-- Tugas yang Diminta --
Format baris-baris item di bawah ini sebagai daftar bernomor tanpa baris kosong. Mulailah dari baris pertama item dan berhenti setelah baris yang memuat "pyautogui.click(x=46, y=260)".

-- Item yang Disediakan --
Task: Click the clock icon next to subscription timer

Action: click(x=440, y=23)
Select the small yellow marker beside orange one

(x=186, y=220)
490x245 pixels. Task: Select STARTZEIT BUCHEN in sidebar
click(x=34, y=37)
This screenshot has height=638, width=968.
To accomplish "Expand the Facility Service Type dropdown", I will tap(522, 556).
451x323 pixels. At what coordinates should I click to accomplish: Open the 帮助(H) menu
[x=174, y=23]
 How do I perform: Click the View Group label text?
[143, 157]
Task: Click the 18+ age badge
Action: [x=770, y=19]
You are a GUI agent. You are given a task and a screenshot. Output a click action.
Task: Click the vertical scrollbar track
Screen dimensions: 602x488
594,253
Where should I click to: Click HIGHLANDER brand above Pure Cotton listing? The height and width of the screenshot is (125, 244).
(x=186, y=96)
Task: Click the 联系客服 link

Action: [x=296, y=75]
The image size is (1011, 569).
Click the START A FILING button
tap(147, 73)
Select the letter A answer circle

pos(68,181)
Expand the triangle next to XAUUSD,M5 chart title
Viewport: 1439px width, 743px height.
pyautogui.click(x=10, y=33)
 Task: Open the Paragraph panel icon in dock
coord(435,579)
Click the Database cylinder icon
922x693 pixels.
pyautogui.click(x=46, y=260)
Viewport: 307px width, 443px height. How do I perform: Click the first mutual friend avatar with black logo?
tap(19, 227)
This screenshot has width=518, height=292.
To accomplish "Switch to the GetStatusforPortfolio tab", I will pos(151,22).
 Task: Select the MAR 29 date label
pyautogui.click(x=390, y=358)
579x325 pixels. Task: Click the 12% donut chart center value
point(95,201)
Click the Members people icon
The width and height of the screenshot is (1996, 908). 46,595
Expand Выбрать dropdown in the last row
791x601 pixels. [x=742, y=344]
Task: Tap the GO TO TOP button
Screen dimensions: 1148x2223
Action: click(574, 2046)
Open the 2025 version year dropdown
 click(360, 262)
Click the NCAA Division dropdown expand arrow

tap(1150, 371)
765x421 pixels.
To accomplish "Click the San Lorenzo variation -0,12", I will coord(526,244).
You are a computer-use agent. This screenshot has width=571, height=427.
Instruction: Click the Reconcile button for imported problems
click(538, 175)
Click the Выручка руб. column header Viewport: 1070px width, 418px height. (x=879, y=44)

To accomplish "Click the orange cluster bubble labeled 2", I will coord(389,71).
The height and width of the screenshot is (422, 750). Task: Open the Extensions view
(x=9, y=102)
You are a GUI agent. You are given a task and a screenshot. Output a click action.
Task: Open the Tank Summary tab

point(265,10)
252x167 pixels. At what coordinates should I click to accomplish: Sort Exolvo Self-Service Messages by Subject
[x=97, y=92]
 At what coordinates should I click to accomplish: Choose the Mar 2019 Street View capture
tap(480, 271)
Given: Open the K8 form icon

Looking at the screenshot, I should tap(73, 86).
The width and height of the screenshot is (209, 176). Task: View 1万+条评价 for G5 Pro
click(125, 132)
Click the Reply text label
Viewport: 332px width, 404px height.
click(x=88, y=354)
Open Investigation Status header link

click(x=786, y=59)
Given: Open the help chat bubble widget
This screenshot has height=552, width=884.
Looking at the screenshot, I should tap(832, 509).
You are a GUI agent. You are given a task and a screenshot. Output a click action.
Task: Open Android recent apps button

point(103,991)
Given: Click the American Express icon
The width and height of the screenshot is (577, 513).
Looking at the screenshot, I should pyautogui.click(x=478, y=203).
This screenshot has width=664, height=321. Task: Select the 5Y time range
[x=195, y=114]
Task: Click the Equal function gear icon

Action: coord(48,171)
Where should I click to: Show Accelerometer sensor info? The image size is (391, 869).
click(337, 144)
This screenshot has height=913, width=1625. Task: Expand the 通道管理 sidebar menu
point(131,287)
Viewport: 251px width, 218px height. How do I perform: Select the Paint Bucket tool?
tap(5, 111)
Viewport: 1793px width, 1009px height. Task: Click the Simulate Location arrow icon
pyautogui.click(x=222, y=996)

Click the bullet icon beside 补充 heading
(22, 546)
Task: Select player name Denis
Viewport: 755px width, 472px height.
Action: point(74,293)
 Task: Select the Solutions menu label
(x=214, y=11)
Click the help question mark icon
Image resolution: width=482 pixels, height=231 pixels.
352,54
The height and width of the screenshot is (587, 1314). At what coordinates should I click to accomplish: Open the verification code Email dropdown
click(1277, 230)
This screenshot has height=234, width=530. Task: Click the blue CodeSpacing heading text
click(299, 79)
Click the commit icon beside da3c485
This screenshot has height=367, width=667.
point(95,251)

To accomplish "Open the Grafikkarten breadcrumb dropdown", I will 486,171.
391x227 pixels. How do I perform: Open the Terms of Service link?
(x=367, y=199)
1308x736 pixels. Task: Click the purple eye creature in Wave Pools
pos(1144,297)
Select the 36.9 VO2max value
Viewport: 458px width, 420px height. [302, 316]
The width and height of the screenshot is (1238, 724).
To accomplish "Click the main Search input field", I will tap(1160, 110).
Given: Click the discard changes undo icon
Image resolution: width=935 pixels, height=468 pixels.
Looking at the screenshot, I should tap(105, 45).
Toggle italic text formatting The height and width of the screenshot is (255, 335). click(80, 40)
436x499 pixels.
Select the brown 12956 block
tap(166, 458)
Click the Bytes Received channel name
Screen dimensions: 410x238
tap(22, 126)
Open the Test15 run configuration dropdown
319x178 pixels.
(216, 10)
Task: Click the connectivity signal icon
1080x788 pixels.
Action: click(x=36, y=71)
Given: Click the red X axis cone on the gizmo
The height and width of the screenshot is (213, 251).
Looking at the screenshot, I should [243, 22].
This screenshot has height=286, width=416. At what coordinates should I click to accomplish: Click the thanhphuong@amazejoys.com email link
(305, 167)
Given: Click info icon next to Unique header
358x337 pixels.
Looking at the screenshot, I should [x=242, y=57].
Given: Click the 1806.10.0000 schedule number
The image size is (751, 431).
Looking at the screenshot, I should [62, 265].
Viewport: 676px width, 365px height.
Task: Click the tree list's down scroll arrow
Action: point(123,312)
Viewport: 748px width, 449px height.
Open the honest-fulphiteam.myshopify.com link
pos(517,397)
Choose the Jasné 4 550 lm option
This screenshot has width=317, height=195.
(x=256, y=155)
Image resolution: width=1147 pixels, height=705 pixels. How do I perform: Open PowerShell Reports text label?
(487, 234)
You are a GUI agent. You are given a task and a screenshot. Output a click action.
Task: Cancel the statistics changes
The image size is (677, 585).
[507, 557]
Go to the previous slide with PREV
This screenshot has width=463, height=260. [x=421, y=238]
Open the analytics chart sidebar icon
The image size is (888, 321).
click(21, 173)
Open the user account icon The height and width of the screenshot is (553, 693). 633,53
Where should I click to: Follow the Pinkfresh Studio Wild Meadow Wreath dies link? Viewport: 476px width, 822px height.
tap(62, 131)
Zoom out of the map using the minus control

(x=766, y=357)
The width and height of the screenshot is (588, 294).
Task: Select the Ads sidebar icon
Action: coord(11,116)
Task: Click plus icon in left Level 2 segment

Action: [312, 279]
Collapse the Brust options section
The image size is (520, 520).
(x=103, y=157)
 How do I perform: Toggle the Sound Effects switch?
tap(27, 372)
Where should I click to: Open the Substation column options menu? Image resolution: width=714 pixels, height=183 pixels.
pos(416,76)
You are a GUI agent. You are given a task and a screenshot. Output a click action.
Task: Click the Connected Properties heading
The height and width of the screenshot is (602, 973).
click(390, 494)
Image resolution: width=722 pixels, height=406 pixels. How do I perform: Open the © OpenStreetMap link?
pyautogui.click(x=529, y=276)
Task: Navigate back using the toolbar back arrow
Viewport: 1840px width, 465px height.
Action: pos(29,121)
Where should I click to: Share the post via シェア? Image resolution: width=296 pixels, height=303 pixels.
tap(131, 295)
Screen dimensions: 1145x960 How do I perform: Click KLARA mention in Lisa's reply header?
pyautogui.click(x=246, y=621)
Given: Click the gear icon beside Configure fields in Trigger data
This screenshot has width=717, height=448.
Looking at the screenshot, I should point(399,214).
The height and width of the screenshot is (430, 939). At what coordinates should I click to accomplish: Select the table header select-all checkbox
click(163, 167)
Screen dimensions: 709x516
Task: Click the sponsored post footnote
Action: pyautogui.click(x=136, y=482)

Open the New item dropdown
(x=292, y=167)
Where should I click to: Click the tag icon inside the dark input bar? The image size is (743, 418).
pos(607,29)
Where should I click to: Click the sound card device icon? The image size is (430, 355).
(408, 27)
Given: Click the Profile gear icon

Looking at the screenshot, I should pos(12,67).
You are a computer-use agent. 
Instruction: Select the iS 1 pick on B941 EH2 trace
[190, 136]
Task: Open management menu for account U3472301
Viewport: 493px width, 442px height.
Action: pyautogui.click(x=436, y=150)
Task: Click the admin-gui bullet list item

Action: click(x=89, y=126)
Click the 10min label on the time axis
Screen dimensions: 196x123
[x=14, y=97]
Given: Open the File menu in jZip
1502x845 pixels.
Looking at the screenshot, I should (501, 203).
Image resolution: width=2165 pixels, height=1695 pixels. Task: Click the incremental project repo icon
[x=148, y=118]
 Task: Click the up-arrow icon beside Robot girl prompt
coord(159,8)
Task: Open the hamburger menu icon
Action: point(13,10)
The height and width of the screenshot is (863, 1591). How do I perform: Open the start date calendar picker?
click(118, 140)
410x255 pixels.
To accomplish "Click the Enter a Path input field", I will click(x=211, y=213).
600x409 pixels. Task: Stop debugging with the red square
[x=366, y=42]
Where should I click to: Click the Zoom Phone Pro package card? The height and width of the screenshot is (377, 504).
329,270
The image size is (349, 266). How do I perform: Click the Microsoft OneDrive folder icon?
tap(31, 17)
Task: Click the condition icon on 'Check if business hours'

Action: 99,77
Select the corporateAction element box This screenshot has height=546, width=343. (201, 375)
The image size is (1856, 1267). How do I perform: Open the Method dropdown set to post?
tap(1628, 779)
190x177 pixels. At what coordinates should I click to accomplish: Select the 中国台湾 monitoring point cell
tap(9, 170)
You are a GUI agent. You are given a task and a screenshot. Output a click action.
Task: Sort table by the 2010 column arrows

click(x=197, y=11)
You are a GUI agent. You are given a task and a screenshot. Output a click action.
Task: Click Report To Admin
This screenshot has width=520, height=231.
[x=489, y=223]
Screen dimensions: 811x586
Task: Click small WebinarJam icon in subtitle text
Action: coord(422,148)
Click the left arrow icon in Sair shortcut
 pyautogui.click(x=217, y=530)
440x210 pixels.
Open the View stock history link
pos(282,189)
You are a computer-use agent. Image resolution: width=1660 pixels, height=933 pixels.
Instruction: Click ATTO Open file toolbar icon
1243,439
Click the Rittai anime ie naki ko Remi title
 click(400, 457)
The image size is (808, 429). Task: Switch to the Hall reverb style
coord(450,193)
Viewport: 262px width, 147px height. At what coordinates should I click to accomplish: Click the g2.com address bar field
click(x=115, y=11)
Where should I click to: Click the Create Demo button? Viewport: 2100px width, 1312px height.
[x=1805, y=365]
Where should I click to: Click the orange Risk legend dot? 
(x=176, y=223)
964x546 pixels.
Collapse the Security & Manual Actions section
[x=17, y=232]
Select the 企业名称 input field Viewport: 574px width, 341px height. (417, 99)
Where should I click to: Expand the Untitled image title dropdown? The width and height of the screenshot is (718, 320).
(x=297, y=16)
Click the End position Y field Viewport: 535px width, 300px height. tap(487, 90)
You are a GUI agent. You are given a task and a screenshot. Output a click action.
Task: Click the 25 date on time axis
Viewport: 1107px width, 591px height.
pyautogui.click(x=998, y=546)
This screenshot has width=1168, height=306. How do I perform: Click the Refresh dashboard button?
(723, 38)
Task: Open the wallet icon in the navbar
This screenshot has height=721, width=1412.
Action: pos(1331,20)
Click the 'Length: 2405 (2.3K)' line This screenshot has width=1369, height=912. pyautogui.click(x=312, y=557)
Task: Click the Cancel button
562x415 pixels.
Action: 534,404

-- Keluaran yang Diharapkan --
1. Task: Click the clock icon next to subscription timer
2. Action: click(x=440, y=23)
3. Select the small yellow marker beside orange one
4. (x=186, y=220)
5. 490x245 pixels. Task: Select STARTZEIT BUCHEN in sidebar
6. click(x=34, y=37)
7. This screenshot has height=638, width=968.
8. To accomplish "Expand the Facility Service Type dropdown", I will tap(522, 556).
9. 451x323 pixels. At what coordinates should I click to accomplish: Open the 帮助(H) menu
10. [x=174, y=23]
11.  How do I perform: Click the View Group label text?
12. [143, 157]
13. Task: Click the 18+ age badge
14. Action: [x=770, y=19]
15. You are a GUI agent. You are given a task and a screenshot. Output a click action.
16. Task: Click the vertical scrollbar track
17. Screen dimensions: 602x488
18. 594,253
19. Where should I click to: Click HIGHLANDER brand above Pure Cotton listing? The height and width of the screenshot is (125, 244).
20. (x=186, y=96)
21. Task: Click the 联系客服 link
22. Action: [x=296, y=75]
23. The image size is (1011, 569).
24. Click the START A FILING button
25. tap(147, 73)
26. Select the letter A answer circle
27. pos(68,181)
28. Expand the triangle next to XAUUSD,M5 chart title
29. Viewport: 1439px width, 743px height.
30. pyautogui.click(x=10, y=33)
31.  Task: Open the Paragraph panel icon in dock
32. coord(435,579)
33. Click the Database cylinder icon
34. 922x693 pixels.
35. pyautogui.click(x=46, y=260)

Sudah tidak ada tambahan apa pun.